Sunday, January 30, 2022

Sunday, Bloody Sunday

 
by Pa Rock
Student of History

Today is the fiftieth anniversary of what has come to be known as "Bloody Sunday, the day British paratroopers opened fire on marchers who were holding a peaceful demonstration in Londonderry, Northern Ireland, to protest what they regarded as the British occupation of their country and the British treatment of Irish prisoners.  The paratrooper unit, which had a history of excessive violence, fired indiscriminately - for the most part - into elements of the crowd, which numbered between 10,000 and 15,000 activist Irish Catholics.  The British bullets struck twenty-six human beings, with thirteen killed outright and one dying of his injuries a few months later.   

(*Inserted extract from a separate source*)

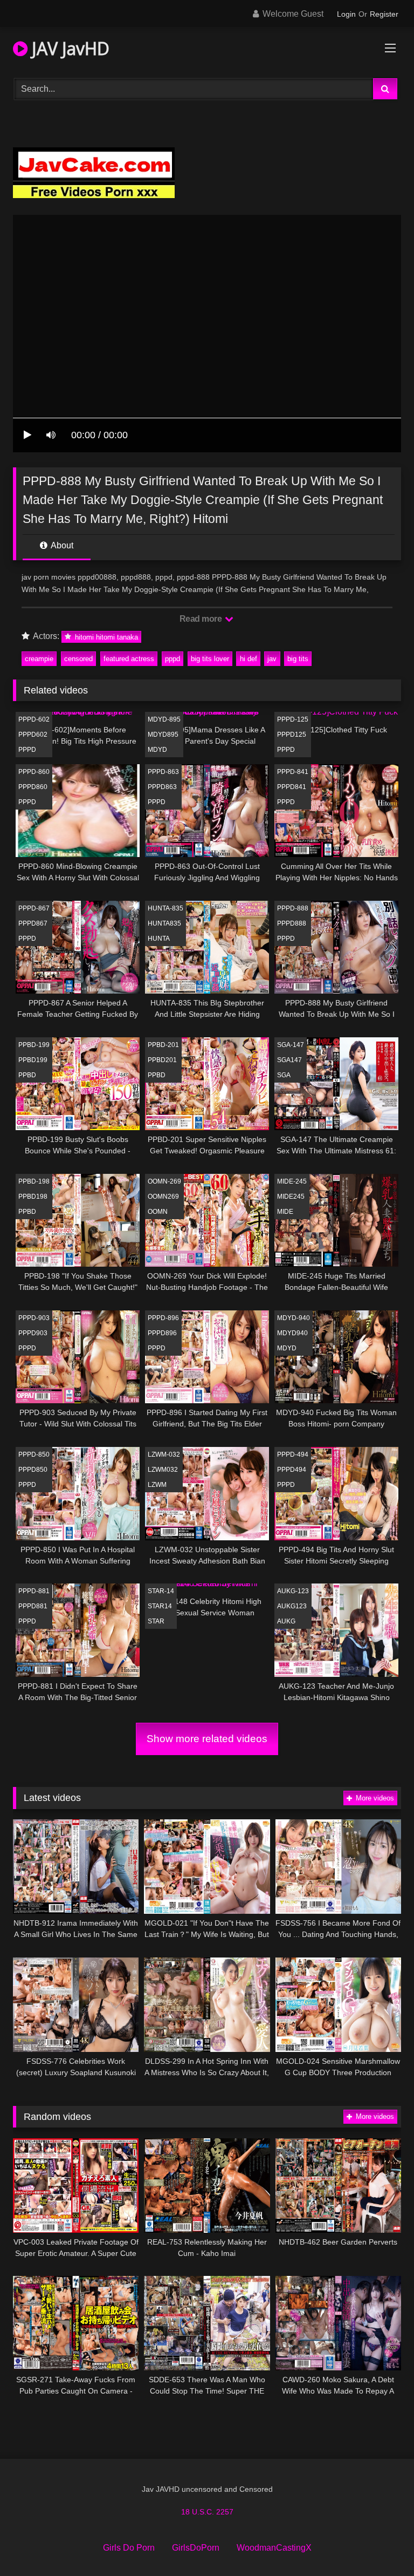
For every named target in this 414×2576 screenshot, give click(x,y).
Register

Most of the victims ere shot in the back.  All were unarmed.

The dead were primarily young men.  Jackie Duddy, Michael Kelly, Hugh Gilmore,  John Young, , Michael McElhlinney, and Jerry Donaghe were all just seventeen.  William Nash was nineteen, Michael McDald was twenty, Jim Wray was twenty-two, and William McKinney was twenty-six.  A few were older, though not by much.   Patrick Doherty was thirty-one, Gerry McKinney was thirsty-five, Barney McGulgan was forty-one, and John Johnston, the old man among the victims, was fifty nine.  (Johnston was the victim who died a few months after the violence but whose death was attributed to that awful day.

Two formal inquiries were held regarding Bloody Sunday.  The first was a whitewash job that was held soon after the event and largely exonerated the British military, and the second, held more than a quarter-of-a-century later, laid much of the blame on the British military and resulted in an apology from her majesty's government, but with no formal action against any of the shooters.

Today, just as it was fifty years ago, most of Ireland is its own nation, but six counties, commonly known as "Northern Ireland," remain under British control, a stark reminder of Britain's intolerant colonial past.

That was fifty years ago today, and it, too, was a Sunday.